WORK REQUEST - In the entries below, go to the line containing "Given: Click the blue-orange" and repeat it along with every later line, exactly.

RECORDS SHOWN -
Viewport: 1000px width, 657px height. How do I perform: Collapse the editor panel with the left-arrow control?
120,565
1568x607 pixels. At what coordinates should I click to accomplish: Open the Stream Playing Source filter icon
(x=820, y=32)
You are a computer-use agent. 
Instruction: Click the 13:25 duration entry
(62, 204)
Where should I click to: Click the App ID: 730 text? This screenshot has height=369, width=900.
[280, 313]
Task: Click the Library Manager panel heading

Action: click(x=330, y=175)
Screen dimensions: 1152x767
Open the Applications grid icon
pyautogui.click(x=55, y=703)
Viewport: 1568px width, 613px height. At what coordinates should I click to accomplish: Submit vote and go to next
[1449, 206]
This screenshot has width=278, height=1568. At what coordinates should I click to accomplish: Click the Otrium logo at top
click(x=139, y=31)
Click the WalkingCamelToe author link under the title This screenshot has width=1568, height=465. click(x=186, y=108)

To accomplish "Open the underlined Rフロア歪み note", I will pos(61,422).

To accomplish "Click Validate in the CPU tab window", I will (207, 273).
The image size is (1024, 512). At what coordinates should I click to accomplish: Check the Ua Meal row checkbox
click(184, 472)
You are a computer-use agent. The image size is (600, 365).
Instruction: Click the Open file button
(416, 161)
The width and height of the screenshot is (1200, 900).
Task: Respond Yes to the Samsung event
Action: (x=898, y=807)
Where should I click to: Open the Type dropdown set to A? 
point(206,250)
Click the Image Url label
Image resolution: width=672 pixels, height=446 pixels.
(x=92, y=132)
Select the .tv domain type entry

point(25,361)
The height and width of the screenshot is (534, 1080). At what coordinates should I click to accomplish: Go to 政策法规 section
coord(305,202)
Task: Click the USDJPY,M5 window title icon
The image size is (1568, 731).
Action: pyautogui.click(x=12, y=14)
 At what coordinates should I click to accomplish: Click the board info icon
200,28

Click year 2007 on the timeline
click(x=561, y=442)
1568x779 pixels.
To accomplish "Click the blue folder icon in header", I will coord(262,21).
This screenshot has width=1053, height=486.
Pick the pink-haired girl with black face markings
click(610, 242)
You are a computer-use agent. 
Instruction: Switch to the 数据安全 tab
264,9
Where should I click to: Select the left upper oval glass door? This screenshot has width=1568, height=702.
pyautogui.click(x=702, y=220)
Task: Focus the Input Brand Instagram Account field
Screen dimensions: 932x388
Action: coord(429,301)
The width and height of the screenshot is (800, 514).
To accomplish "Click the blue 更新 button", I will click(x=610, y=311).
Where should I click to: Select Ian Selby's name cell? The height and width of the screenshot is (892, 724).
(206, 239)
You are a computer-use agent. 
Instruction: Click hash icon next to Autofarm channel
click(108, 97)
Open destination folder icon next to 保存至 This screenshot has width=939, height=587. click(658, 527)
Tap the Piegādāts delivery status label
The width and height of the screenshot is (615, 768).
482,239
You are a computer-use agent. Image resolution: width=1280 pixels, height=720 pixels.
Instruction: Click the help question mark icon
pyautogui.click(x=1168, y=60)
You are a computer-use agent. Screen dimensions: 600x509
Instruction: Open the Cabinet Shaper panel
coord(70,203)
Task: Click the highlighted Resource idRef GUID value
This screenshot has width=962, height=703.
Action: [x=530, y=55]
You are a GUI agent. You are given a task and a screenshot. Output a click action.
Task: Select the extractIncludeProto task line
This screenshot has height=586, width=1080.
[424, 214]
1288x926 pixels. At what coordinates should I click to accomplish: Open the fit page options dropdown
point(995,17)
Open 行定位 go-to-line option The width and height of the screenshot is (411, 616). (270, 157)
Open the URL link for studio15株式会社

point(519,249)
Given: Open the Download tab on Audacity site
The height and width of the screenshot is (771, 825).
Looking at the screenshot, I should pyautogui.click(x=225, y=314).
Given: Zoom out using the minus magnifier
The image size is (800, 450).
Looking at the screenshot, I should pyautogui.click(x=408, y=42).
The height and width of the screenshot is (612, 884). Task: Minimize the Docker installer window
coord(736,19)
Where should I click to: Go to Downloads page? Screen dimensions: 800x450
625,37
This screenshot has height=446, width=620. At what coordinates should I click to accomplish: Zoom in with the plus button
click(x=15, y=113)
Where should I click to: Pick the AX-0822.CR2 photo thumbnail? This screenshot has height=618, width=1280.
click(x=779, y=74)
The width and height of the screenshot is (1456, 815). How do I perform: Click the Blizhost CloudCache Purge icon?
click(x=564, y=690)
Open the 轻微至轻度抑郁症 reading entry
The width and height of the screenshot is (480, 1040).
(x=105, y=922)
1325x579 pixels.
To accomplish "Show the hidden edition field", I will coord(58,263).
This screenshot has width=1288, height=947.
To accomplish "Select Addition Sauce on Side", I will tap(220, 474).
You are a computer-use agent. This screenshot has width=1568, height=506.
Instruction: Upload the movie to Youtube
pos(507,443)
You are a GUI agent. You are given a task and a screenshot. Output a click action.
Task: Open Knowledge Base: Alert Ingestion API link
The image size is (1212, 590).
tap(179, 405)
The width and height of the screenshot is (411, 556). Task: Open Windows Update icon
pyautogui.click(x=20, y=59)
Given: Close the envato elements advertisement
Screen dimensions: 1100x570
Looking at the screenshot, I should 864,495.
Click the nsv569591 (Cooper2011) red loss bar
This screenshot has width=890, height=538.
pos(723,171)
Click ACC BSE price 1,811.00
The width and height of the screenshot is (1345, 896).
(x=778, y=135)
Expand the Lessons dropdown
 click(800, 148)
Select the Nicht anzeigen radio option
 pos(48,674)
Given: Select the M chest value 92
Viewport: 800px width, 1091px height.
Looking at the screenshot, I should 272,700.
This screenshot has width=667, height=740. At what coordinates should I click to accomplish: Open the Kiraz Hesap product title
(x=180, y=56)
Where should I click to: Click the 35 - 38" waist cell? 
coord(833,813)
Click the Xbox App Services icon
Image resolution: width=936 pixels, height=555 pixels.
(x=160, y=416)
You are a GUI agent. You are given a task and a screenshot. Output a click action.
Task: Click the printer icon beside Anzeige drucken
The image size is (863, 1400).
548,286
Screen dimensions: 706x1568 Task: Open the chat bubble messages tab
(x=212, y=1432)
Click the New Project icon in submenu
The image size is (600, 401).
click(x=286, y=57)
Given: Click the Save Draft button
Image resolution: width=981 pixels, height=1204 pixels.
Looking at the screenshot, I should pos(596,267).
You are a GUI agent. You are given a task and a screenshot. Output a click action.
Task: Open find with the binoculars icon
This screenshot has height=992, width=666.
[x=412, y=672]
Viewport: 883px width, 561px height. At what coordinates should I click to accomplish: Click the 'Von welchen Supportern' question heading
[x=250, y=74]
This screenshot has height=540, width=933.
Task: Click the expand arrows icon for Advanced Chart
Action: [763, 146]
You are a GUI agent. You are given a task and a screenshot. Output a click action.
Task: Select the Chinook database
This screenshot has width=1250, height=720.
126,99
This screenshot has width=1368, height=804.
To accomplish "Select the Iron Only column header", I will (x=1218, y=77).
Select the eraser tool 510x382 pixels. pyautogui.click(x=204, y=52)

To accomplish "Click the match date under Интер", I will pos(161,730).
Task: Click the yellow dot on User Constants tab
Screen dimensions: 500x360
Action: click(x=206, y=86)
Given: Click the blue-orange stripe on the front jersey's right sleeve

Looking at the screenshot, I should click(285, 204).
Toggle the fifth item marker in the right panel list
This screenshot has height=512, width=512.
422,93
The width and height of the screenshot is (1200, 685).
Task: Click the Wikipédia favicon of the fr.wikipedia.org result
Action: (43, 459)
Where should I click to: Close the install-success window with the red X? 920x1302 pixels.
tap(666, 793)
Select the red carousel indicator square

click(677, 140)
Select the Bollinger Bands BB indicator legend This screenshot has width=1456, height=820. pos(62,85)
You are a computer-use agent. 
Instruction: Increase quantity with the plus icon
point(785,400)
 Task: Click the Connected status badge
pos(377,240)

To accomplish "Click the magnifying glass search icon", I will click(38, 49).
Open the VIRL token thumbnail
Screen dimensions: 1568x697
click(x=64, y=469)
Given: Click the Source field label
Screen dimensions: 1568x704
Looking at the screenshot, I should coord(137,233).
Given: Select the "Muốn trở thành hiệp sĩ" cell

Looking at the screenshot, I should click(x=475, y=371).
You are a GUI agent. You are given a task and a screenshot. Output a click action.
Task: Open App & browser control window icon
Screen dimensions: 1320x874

THE COMPLETED TASK -
Given: Click the blue-orange stripe on the front jersey's right sleeve

Looking at the screenshot, I should click(285, 204).
Toggle the fifth item marker in the right panel list
This screenshot has height=512, width=512.
422,93
The width and height of the screenshot is (1200, 685).
Task: Click the Wikipédia favicon of the fr.wikipedia.org result
Action: (43, 459)
Where should I click to: Close the install-success window with the red X? 920x1302 pixels.
tap(666, 793)
Select the red carousel indicator square

click(677, 140)
Select the Bollinger Bands BB indicator legend This screenshot has width=1456, height=820. pos(62,85)
You are a computer-use agent. 
Instruction: Increase quantity with the plus icon
point(785,400)
 Task: Click the Connected status badge
pos(377,240)

To accomplish "Click the magnifying glass search icon", I will click(38, 49).
Open the VIRL token thumbnail
Screen dimensions: 1568x697
click(x=64, y=469)
Given: Click the Source field label
Screen dimensions: 1568x704
Looking at the screenshot, I should coord(137,233).
Given: Select the "Muốn trở thành hiệp sĩ" cell

Looking at the screenshot, I should click(x=475, y=371).
You are a GUI agent. You are given a task and a screenshot. Output a click action.
Task: Open App & browser control window icon
Screen dimensions: 1320x874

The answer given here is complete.